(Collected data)
<<<<

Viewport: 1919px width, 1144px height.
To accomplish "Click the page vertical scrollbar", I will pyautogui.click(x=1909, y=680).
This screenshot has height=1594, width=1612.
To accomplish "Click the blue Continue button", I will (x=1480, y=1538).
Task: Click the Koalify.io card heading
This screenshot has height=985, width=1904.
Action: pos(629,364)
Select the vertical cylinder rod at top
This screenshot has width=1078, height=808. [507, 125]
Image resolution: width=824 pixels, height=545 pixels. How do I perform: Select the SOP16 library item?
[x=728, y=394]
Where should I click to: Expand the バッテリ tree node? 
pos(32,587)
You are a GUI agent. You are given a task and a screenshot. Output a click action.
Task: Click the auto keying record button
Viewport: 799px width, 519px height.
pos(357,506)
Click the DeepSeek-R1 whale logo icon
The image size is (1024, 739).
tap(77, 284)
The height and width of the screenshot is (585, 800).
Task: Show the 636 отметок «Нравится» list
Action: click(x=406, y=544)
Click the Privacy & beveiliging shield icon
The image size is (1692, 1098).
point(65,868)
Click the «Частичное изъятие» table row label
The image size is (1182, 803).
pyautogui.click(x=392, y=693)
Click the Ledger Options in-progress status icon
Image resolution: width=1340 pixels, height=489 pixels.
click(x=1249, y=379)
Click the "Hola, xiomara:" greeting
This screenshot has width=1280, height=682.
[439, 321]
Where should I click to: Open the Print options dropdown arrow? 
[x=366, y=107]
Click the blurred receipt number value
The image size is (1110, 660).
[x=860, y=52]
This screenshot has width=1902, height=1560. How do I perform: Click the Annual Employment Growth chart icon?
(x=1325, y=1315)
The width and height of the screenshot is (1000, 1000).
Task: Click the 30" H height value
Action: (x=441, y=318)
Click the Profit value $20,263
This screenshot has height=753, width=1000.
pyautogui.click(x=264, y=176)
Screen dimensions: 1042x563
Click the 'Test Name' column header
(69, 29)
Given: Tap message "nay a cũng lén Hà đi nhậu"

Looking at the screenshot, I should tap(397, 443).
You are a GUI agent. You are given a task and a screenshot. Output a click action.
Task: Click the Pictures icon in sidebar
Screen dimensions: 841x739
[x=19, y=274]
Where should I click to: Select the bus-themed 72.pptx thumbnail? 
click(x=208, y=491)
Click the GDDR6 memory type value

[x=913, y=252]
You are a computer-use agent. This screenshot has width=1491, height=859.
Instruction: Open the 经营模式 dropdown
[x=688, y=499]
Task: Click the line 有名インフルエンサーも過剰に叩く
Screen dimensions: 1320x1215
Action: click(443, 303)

>>>>

Instructions to follow:
Would you copy every line of the entries in which "button" appears?

Task solution:
To accomplish "Click the blue Continue button", I will (x=1480, y=1538).
Task: Click the auto keying record button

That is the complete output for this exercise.